(Dataset items)
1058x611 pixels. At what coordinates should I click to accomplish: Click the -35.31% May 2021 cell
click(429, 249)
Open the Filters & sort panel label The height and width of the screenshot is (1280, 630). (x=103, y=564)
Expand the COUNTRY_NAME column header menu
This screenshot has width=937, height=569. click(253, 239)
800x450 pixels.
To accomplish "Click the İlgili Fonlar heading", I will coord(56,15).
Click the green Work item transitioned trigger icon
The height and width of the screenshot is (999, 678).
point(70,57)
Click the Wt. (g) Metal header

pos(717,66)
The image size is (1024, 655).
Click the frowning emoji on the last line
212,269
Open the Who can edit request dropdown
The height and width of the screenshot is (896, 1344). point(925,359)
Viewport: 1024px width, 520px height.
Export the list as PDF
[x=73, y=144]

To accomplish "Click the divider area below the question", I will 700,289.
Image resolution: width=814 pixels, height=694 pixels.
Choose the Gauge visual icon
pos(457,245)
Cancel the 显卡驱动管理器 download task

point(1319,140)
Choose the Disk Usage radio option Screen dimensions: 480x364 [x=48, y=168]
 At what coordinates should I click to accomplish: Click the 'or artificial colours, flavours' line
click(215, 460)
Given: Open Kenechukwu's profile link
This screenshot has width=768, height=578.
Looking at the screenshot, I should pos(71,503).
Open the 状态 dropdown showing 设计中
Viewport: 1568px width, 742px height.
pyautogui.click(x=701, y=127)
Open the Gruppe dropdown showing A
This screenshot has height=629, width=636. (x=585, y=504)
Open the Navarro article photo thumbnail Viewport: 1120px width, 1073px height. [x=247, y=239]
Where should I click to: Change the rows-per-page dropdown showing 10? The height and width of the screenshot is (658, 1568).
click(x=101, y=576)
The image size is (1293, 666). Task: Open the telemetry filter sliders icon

Task objective :: Rewrite every line of the listing with "Choose the" replaced by "Select the" and nothing else altered.

Complete answer ::
1058x611 pixels. At what coordinates should I click to accomplish: Click the -35.31% May 2021 cell
click(429, 249)
Open the Filters & sort panel label The height and width of the screenshot is (1280, 630). (x=103, y=564)
Expand the COUNTRY_NAME column header menu
This screenshot has width=937, height=569. click(253, 239)
800x450 pixels.
To accomplish "Click the İlgili Fonlar heading", I will coord(56,15).
Click the green Work item transitioned trigger icon
The height and width of the screenshot is (999, 678).
point(70,57)
Click the Wt. (g) Metal header

pos(717,66)
The image size is (1024, 655).
Click the frowning emoji on the last line
212,269
Open the Who can edit request dropdown
The height and width of the screenshot is (896, 1344). point(925,359)
Viewport: 1024px width, 520px height.
Export the list as PDF
[x=73, y=144]

To accomplish "Click the divider area below the question", I will 700,289.
Image resolution: width=814 pixels, height=694 pixels.
Select the Gauge visual icon
pos(457,245)
Cancel the 显卡驱动管理器 download task

point(1319,140)
Select the Disk Usage radio option Screen dimensions: 480x364 [x=48, y=168]
 At what coordinates should I click to accomplish: Click the 'or artificial colours, flavours' line
click(215, 460)
Given: Open Kenechukwu's profile link
This screenshot has width=768, height=578.
Looking at the screenshot, I should pos(71,503).
Open the 状态 dropdown showing 设计中
Viewport: 1568px width, 742px height.
pyautogui.click(x=701, y=127)
Open the Gruppe dropdown showing A
This screenshot has height=629, width=636. (x=585, y=504)
Open the Navarro article photo thumbnail Viewport: 1120px width, 1073px height. [x=247, y=239]
Where should I click to: Change the rows-per-page dropdown showing 10? The height and width of the screenshot is (658, 1568).
click(x=101, y=576)
The image size is (1293, 666). Task: Open the telemetry filter sliders icon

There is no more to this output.